Ardita Driza Maurer, Thierry Apotheloz
1st April 2016

Lorsqu'on parle de démocratie et d'étrangers les arguments se focalisent sur les droits politiques. Réflexe compréhensible au pays de la démocratie directe. Mais voilà que la grande majorité des cantons et des communes suisses n'octroient aucun droit politique aux étrangers qui y sont domiciliés, même depuis de longues années, liant ainsi les droits politiques à la nationalité. Là où de tels droits existent, l'on constate que les étrangers ne se ruent pas aux urnes.

Aarauer Demokratietage

Existe-t-il, au-delà des droits politiques, d'autres manières de participer, ouvertes aux étrangers qui souhaitent s'engager pour leur quartier et leur commune sans forcément avoir la possibilité ou l'envie d'obtenir le passeport rouge à croix blanche?

En Suisse nous connaissons bien les rouages de la démocratie directe (initiative, référendum, votations) et représentative (élections). Les outils de la démocratie participative qui permettent aux habitants de participer à la conception et à la réalisation des solutions adoptées, particulièrement au niveau local, sont, eux, moins connus. La Ville de Vernier utilise depuis 2005 un instrument original de démocratie participative: le contrat de quartier.

L'expérience de Vernier

Le contrat de quartier se définit comme le cadre par lequel la Ville de Vernier s'engage à mettre en œuvre, de façon concertée des actions répondant à des besoins identifiés par les personnes concernées. Il s'agit d'une politique publique qui vise à renforcer la démocratie participative.

Figure 1: 

Democratie

Chaque habitant-e du quartier a la possibilité d'intervenir rapidement et efficacement dans l'amélioration de son quotidien en proposant un projet d'intérêt public. Il suffit pour cela de remplir la fiche de projet et de la déposer dans une des boites dédiées placées à des endroits fréquentés, notamment auprès de centres commerciaux.

Le projet est ensuite examiné par le Groupe de projets, composé, lui aussi, d'habitant-e-s. Ces derniers jouent le rôle de coach et soutiennent les initiateurs du projet à structurer et présenter leur proposition.

Après validation par le Groupe de projet, le projet est examiné et finalement approuvé par un Comité de pilotage composé pour moitié d'habitants et pour moitié de représentants des forces politiques. A ce jour, tous les projets présentés par les Groupes de projet des cinq quartiers que compte Vernier ont été approuvés par le COPIL.

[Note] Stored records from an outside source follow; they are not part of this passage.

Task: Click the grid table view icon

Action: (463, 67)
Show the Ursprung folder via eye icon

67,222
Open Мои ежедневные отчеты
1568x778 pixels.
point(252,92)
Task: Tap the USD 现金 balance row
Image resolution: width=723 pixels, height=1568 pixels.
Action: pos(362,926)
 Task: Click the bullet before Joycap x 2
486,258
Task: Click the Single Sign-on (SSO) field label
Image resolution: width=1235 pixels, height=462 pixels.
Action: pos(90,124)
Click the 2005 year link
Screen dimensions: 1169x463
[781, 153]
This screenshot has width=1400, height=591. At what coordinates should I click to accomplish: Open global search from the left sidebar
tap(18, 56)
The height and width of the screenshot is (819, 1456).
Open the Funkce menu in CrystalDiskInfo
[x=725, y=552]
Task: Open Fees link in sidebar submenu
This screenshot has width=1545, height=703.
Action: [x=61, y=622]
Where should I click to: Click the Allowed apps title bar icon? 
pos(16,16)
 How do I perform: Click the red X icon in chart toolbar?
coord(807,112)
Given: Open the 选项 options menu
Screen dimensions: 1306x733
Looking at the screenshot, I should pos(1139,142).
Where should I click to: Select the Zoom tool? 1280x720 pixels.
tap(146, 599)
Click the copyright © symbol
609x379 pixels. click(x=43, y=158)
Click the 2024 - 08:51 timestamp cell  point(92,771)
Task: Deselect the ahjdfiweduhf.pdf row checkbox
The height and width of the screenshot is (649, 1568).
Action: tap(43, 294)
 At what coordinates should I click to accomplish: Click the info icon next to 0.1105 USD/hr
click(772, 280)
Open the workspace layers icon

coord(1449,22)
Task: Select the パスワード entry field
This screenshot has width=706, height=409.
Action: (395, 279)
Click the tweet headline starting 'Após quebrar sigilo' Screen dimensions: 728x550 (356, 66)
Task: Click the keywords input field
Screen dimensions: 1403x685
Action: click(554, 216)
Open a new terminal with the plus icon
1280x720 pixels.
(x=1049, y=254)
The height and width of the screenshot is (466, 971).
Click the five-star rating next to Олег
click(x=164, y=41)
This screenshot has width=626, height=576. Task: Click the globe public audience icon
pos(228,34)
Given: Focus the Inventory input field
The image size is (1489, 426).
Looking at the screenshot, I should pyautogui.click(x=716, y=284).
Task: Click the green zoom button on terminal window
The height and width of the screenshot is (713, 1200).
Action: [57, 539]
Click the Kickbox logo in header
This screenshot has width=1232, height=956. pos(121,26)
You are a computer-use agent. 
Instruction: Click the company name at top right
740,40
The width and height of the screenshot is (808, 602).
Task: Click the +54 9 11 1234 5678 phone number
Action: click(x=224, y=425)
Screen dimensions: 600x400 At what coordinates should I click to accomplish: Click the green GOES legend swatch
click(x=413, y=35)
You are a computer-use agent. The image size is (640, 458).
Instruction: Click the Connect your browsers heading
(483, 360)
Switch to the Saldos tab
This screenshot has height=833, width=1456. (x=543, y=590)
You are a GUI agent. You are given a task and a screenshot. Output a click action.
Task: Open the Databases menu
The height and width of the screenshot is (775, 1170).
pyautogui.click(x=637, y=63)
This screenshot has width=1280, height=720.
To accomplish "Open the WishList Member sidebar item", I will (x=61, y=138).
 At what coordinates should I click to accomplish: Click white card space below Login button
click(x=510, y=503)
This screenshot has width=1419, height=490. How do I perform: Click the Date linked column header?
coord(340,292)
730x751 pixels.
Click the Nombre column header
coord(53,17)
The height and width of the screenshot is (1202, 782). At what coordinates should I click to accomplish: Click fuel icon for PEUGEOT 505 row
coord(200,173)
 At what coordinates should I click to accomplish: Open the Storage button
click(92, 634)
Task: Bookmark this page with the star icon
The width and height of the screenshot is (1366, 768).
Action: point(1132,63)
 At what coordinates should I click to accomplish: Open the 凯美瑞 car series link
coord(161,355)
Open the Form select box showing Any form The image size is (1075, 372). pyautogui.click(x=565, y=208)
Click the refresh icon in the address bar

Le projet sera financé par des fonds mis à disposition par la commune. Chaque contrat de quartier reçoit une enveloppe budgétaire annuelle de 50'000 frs. La réalisation sera, elle aussi, menée par les initiateurs du projet, avec l’aide au besoin du délégué aux contrats de quartier.

Ouvert à chaque habitant-e, indépendamment de la couleur du passeport ou de la durée de résidence, le contrat de quartier permet l'implication de tous les acteurs du quartier dans la conception, l'évaluation et la réalisation de projets de proximité et contribue au renforcement du lien social.

Entre engagement social et droits politiques

Le contrat de quartier est un canal de participation ouvert au plus grand nombre. Il fait l'objet d'un Règlement[1] qui en clarifie le but, le fonctionnement, les ressources allouées, les projets possibles, la structure et les instances.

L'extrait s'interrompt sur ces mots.